The discretionary investment manager said the decision was taken due to the increasing risk of a US recession.
The London-based firm also scaled back its overweight position in absolute returns, while cash remains at 2% across its portfolios.
John Bellamy, head of adviser solutions, said: “While current consensus earnings forecasts do not reflect the negative impact a recession will have, there are still areas of exceptional value which could prove defensive even through a recession.”
Waverton MPS asset allocation post-rebalance
|Waverton Sterling Bond Fund||40.7%||35.6%||28.8%||20.8%||15.3%||0|
|Waverton Strategic Equity Fund||18.5%||20.5%||35.0%||52.7%||70.2%||98.0%|
|Waverton Absolute Return Fund||26.5%||23.4%||16.9%||10.2%||1.5%||0|
|Waverton Real Assets Fund||12.3%||18.5%||17.3%||14.4%||11.0%||0|
In Q3, Waverton’s six portfolios produced returns of between 1.86% in it’s equity portfolio and -2.86% for the conservative portfolio.

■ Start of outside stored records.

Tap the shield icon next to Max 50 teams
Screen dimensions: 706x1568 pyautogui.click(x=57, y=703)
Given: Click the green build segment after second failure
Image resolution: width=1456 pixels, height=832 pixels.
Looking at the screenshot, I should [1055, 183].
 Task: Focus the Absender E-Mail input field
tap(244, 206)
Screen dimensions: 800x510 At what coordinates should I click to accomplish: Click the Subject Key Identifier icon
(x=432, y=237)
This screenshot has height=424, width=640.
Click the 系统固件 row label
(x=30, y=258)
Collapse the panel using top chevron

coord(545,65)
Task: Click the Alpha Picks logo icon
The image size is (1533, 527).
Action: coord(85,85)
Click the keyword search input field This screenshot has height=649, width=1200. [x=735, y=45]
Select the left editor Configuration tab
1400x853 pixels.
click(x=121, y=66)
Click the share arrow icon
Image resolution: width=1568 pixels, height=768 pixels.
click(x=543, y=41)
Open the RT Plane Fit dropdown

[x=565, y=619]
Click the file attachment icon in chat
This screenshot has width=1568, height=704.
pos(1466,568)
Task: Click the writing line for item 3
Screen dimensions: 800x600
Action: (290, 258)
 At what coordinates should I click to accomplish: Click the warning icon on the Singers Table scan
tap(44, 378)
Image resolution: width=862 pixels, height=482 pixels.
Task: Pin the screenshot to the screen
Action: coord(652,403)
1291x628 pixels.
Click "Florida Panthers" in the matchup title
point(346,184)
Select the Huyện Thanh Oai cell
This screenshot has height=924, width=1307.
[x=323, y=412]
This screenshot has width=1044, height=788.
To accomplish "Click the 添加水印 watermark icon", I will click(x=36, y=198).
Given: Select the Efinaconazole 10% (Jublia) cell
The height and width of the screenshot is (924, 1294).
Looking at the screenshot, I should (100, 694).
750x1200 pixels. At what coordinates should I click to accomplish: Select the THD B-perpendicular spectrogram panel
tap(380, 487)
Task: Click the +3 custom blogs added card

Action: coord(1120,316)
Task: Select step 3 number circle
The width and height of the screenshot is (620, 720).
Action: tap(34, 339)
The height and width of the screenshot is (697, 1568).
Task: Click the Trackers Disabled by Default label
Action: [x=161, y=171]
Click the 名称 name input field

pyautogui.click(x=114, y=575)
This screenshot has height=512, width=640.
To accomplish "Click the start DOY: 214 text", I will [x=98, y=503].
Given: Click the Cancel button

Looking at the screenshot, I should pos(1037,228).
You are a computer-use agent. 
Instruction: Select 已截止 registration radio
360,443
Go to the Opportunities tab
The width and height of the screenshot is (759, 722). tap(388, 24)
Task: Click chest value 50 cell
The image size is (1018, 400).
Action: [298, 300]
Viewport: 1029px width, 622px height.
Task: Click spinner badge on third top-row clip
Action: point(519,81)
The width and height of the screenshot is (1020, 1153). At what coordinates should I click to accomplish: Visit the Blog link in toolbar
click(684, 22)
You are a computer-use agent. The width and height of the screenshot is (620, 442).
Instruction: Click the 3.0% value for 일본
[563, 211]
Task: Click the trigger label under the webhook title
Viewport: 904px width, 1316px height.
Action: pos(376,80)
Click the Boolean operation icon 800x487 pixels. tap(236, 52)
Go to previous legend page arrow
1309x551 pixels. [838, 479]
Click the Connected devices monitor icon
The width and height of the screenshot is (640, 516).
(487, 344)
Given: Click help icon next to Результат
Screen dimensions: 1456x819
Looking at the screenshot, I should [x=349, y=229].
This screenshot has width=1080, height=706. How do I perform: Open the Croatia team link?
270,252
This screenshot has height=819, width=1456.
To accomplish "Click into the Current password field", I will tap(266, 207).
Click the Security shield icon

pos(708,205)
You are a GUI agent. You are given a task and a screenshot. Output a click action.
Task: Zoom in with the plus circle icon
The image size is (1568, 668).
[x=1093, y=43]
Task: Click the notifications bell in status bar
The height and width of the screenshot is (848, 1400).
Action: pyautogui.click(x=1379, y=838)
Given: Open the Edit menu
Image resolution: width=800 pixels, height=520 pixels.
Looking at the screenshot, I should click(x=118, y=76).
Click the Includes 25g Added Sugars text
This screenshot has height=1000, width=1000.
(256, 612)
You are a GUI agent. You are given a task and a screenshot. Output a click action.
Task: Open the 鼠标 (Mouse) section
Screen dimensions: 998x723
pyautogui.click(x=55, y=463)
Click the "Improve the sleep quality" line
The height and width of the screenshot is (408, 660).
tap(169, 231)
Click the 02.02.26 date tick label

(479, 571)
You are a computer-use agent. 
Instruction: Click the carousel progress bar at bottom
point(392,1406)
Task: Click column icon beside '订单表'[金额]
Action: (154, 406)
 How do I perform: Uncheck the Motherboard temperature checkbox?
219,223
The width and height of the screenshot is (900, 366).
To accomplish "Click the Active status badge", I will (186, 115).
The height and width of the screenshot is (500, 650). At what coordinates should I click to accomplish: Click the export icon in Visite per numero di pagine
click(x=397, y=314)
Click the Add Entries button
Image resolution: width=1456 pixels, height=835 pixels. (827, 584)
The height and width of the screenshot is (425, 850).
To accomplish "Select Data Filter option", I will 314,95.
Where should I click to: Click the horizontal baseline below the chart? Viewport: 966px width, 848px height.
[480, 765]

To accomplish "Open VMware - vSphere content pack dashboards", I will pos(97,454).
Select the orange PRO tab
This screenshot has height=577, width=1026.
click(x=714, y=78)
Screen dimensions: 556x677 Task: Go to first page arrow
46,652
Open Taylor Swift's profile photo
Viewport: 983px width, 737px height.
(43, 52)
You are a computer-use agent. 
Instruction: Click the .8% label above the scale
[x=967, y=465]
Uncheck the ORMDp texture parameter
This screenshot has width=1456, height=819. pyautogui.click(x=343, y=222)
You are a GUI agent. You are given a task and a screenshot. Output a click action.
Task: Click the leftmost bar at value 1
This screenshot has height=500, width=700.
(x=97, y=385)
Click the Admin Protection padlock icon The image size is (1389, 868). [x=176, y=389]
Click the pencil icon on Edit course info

Parmenion and Quilter both undertook similar MPS rebalances in recent weeks in response to adverse economic conditions.
In October, Quilter upped the weighting of traditional fixed income in its WealthSelect portfolios due to the “challenging economic backdrop” in the UK.
Adviser platform Parmenion added to index-linked bonds across its portfolios after also expecting a recession.